─── Extracted information ───

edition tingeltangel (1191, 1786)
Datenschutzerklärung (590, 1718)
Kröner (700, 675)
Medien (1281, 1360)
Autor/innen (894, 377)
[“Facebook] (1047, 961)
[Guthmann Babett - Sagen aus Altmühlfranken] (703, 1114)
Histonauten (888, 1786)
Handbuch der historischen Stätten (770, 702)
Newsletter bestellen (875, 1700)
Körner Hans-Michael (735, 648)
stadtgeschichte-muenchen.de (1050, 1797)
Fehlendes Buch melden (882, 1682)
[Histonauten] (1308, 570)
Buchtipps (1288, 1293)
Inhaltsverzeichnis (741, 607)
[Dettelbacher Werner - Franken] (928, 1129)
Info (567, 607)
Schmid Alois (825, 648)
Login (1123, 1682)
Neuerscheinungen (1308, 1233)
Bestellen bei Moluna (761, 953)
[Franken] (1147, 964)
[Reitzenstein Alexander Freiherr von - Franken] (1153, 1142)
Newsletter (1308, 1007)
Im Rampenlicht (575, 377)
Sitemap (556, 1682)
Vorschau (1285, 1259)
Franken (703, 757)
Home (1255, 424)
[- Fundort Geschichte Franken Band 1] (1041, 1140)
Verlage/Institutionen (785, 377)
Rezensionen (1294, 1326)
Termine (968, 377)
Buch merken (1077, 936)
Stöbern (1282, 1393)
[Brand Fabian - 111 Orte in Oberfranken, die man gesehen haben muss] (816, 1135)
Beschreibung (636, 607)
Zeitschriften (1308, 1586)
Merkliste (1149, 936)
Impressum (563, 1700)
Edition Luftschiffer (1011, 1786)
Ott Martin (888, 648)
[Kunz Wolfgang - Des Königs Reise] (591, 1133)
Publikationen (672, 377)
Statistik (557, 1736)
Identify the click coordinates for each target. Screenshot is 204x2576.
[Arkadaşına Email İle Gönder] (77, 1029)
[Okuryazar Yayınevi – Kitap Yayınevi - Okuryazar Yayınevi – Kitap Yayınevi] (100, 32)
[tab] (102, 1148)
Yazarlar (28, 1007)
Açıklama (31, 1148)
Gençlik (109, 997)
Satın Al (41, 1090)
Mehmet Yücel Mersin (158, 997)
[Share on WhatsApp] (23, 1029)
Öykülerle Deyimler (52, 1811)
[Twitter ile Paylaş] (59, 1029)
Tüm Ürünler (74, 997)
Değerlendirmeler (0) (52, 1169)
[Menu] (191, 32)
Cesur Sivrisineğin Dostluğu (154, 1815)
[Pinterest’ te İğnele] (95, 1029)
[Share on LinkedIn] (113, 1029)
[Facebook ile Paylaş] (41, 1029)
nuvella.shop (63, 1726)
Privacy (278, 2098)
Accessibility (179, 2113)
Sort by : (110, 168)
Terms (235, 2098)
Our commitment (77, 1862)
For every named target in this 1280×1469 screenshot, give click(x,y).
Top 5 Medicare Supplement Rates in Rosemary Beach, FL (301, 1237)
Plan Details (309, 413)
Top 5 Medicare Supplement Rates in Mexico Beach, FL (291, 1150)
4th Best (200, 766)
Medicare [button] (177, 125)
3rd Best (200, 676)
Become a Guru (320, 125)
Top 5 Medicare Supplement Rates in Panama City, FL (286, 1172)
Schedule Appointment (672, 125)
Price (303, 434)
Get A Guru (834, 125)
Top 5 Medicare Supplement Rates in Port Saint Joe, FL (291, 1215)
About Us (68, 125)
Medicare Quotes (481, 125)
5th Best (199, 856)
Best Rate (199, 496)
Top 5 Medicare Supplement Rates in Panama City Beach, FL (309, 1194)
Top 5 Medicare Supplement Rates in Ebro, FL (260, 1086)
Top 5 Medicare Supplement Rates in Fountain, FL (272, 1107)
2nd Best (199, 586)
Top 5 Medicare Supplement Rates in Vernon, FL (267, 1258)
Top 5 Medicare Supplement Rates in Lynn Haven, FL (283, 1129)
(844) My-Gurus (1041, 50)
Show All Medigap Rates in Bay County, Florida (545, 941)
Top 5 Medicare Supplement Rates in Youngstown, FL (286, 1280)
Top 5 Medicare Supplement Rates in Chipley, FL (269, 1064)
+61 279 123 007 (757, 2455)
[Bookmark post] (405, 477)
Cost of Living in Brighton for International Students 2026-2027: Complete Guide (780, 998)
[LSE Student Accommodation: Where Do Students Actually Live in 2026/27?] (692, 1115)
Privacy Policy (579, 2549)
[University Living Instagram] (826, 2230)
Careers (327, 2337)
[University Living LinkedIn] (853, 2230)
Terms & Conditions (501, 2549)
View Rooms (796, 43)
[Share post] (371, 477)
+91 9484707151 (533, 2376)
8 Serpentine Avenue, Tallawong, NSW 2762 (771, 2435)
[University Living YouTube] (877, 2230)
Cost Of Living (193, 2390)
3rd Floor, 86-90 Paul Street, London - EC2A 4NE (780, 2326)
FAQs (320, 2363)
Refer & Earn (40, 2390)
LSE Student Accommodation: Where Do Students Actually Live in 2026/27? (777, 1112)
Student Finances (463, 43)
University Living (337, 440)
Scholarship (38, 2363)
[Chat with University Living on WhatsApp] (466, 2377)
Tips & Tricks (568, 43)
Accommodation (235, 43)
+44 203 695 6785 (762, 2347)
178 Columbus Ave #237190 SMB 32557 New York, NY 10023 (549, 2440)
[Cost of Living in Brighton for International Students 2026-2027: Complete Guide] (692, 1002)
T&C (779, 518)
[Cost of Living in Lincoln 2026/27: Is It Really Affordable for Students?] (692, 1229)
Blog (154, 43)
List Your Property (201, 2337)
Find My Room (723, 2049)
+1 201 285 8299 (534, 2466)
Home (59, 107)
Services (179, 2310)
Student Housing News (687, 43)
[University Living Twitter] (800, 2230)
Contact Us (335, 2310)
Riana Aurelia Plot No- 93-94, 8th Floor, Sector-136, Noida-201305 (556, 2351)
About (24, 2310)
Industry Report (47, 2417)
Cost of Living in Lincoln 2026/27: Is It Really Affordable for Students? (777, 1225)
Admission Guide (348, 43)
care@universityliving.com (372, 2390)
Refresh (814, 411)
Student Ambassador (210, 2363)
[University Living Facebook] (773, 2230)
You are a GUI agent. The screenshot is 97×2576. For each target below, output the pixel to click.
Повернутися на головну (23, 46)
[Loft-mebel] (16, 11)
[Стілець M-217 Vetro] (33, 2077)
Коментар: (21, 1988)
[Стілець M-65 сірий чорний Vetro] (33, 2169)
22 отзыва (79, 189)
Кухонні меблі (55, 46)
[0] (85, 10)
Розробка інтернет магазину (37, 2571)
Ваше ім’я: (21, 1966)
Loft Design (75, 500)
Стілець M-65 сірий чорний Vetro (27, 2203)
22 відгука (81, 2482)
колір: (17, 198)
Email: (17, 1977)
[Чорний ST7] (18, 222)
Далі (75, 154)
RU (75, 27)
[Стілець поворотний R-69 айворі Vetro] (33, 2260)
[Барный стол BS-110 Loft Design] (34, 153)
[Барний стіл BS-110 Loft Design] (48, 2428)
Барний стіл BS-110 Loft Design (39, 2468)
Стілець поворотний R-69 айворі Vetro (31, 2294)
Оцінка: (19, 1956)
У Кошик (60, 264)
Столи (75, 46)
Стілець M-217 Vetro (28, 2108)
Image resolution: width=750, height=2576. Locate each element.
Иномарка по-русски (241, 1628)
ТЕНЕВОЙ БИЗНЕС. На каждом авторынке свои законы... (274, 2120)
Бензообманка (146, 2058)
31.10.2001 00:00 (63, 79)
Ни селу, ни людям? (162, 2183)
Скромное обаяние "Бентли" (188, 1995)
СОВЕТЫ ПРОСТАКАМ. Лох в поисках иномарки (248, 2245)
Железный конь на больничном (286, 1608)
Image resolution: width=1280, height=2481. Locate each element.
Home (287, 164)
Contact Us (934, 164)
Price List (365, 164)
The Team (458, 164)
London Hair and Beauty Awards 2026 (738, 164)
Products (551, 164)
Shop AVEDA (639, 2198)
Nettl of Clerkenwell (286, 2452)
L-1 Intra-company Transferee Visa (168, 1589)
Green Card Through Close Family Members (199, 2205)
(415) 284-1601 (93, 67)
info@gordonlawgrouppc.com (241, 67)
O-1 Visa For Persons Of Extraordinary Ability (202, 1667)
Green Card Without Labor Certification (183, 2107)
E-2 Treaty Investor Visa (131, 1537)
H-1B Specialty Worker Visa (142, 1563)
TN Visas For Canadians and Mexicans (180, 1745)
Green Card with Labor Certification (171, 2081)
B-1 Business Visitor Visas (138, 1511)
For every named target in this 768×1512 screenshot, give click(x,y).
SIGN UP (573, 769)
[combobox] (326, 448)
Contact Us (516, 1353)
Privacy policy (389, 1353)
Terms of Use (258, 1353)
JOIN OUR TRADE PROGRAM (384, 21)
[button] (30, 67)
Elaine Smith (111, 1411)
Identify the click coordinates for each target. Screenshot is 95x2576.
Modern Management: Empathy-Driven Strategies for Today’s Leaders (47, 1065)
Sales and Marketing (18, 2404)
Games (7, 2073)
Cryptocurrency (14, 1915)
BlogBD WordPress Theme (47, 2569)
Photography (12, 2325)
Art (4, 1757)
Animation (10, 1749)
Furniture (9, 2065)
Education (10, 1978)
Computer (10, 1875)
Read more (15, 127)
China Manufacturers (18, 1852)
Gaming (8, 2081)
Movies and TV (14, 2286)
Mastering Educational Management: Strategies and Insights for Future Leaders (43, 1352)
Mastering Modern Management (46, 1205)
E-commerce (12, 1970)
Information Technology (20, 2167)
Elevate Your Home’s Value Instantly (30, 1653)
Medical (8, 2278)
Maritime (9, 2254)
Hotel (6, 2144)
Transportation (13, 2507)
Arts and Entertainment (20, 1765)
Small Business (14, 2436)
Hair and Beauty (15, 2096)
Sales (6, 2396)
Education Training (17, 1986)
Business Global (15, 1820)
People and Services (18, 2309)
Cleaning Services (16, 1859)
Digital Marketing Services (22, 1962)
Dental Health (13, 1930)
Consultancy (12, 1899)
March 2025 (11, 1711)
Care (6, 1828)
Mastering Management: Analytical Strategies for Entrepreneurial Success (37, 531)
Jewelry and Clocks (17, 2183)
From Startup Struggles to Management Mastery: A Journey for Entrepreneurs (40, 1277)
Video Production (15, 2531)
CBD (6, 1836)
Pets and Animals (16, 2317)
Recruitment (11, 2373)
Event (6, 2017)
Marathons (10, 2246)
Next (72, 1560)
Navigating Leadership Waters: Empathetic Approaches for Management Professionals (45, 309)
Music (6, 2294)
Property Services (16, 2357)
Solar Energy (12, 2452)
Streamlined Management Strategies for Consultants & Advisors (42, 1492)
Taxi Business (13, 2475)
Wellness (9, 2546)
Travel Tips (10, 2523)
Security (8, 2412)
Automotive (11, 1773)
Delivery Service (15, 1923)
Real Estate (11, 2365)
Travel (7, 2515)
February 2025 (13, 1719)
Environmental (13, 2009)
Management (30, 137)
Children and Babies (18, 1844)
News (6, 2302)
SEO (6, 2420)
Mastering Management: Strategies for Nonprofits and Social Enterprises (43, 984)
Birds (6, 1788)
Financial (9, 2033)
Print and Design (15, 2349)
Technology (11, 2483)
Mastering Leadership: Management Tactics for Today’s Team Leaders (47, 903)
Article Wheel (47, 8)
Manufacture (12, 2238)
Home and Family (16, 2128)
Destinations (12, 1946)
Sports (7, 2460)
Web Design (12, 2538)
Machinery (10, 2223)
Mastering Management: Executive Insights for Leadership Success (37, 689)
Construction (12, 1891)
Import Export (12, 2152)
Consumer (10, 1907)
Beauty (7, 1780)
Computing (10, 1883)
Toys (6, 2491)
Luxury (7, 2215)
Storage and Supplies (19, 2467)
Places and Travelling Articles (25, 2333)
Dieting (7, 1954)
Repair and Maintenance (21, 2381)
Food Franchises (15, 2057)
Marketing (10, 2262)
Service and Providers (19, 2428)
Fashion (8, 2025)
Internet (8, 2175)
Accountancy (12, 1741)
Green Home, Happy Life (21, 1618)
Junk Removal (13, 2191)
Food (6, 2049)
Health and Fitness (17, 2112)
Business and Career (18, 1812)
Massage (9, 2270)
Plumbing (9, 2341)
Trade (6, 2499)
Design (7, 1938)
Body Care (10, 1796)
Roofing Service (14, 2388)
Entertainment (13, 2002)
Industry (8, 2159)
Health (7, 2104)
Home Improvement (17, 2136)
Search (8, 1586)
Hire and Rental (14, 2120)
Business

───

What to do → Nothing beyond the lines from the start of the entries through the line with "Newsletter bestellen (875, 1700)" should appear. Repeat those lines exactly, both ends included.

Answer →
edition tingeltangel (1191, 1786)
Datenschutzerklärung (590, 1718)
Kröner (700, 675)
Medien (1281, 1360)
Autor/innen (894, 377)
[“Facebook] (1047, 961)
[Guthmann Babett - Sagen aus Altmühlfranken] (703, 1114)
Histonauten (888, 1786)
Handbuch der historischen Stätten (770, 702)
Newsletter bestellen (875, 1700)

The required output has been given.